In this month's column I'll have a review of NetObjects Fusion 2.0, arguably the best of the Web site development tools, a product announcement for @loha, a whimsical new email enhancement, a review of James Wallace's new book Overdrive, and a collection of brief book reviews.

Net Objects Fusion 2.0

Two years ago I wrote in this column (WWWiz, Sept. 1995): "Tables are an important new development for HTML 3.0 and Netscape 1.1. I think this may be the single most significant new tool for the Web designer and its potential has not been fully explored yet. Also, think beyond data and visualize tables as the basis for entire Web pages." Many others have recognized this potential use of tables but NetObjects has carried it to the nth degree in their Fusion Web publishing program. The use of tables allows NetObjects Fusion to give precise WYSIWYG page design. But that's only part of the story. NetObjects Fusion's real strength lies in its completely site-oriented approach that gives you control over the entire site design and maintenance as well as the individual pages. This program provides you with the complete wherewithal to develop your entire Web site in a structured, or top-down, approach. Working from the outside, in (or top, down) you would develop the tree structure and links between the various pages on your site. NetObjects Fusion automatically creates all the links and navigation buttons. Then you would work on the individual page contents.
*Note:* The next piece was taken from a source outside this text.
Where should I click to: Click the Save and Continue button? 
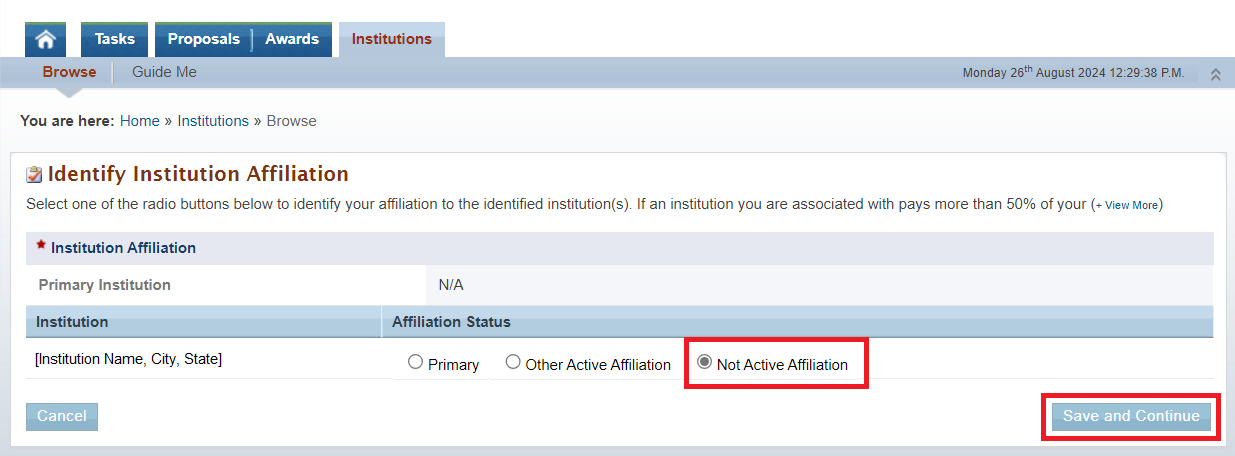point(1131,417)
Actually, NetObjects Fusion 2.0 gives you five ways to view, create, and manage all the information pertaining to your Web site. The program opens in a Site view in which you create the tree structure of hierarchical Web page structure. As you would expect, this can be done with drag-and-drop ease and NetObjects Fusion automatically handles all the links as you move the page around and add new ones. The Page view allows you to work on individual pages. In this mode you'll have access to a toolbar that provides for virtually anything you'd want to put on a Web page, to wit: text, graphics, multimedia, Java applets, ActiveX controls, and data from external sources (databases, spreadsheets, etc.) to name a few. The program provides an incredible amount of control for the page designer. Of course, you'll have to supply your own multimedia, applets, and other plug-ins. There is a lot of latitude in the basic page layout and navigation buttons. This is not a simple cookie-cutter program and you would be hard-pressed to identify Web sites created with NetObjects Fusion. The results with this program are as individual as the designers who develop them. Moreover, there is truly no need for any programming knowledge.

The third program view in NetObjects Fusion is a site Style manager. In this view you can choose from about 50 predefined styles for the site. This includes all the backgrounds, buttons, navigation bars, banners, etc. in a coordinated color and style. And you can change these on the fly to see which best suits your taste and needs. This is much like Microsoft's PowerPoint where you can change the motif with a few mouse clicks. Next, a site Assets view gives you access to all the external links, data, and objects used in your Web site. Here you can edit or change these with ease. Finally, a site Publish view allows you to publish your Web site on a remote server. (Of course, you must have FTP access to that server.) You can also maintain the Web site from this view by uploading only those pages which have changed.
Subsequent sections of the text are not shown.